The Royal Airforce museum at Grahame Park is dedicated to the great pioneering spirit of aviation. For me the most awe inspiring sights were the huge Liberator and Lancaster bombers. Standing below these gigantic flying machines, one cannot but help think of the crew -- whose average age was 22 years and survival expectancy 6 weeks.

These planes had primitive instrumentation. The navigator had to compute the route from the readings, the pilot had to nanny all four engines to keep them running at optimum performance and the bomb aimer had to apply trigonometry to drop bombs on target -- all this while dodging enemy fire.

If you, too, are fascinated by the war just as much as I am, you'll most probably end up spending a whole day in each museum.
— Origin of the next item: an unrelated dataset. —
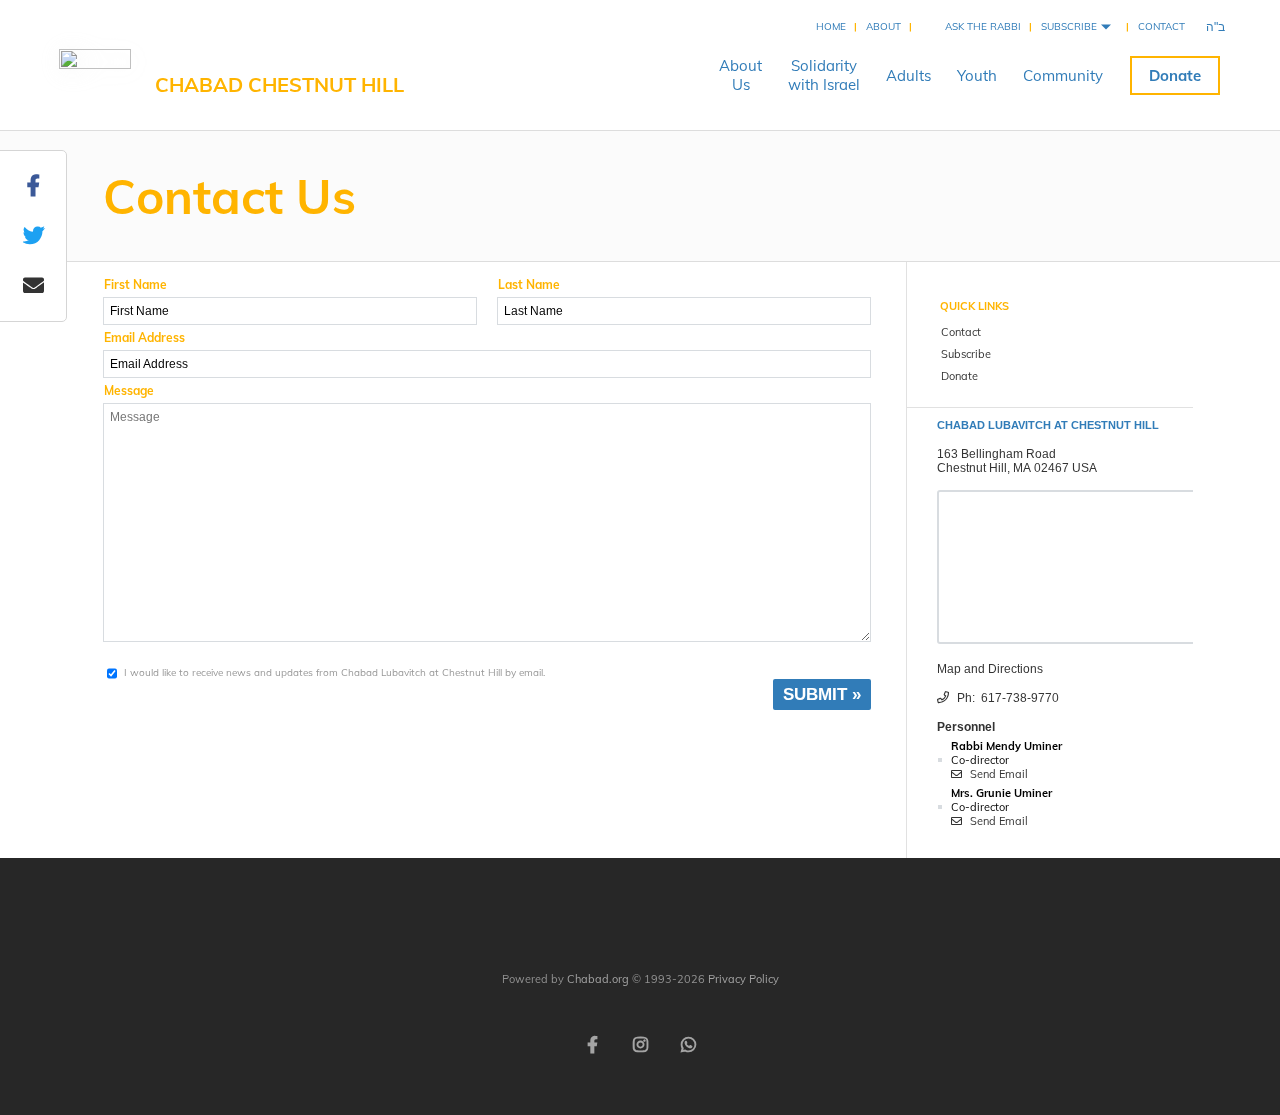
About (883, 26)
It's what I did.

Rishad is happiest when he's exploring a new city behind the heel of a car

Getting there
There are regular flights from Mumbai to London from several major carriers.
Both the museums are in London and can be accessed by public transport. Keep half-a-day free for each museum -- at the very least.

To get to the RAF museum take the Edgeware branch of the Northern Line of the tube, and alight at Colindale. Turn left out of the station. The museum is a 10-minute walk.

If you prefer the bus then it's Route 303. Check out www.tfl.gov.uk for tube and bus services.
If you're driving, set postcode NW9 5LT on the GPS. The museum is clearly signposted from there.

The Imperial War Museum at Lambeth Road is a 20-minute walk from the Big Ben across the Westminster Bridge. But you can also take the tube to Lambeth North station or Elephant and Castle station from where it is a 7- and 9- minute walk respectively.

Must see exhibits

Imperial War Museum: Instrument of unconditional surrender, signed on this day 65 years ago, displayed in the Lower Gallery.

The 1932 Brough Superior SS100 motorcycle that was the prized possession of British archaeologist T.E Lawrence, popularly known as Lawrence of Arabia. He had a terrible accident while riding the bike on May 13, 1935 and died of injuries six days later.

Royal Airforce Museum: Consolidated B24L-20-FO Liberator that was given to the RAF museum by the Indian Air Force and is displayed in the Bomber Hall.

Messerschmitt Me 262A-2a Schwalbe (Swallow) which was the world's first ever jet engined fighter. A pilot who flew it exclaimed, "What an aircraft! It was as though the angels were pushing it!"

Don't miss the mascots that were painted on the fighters and bombers.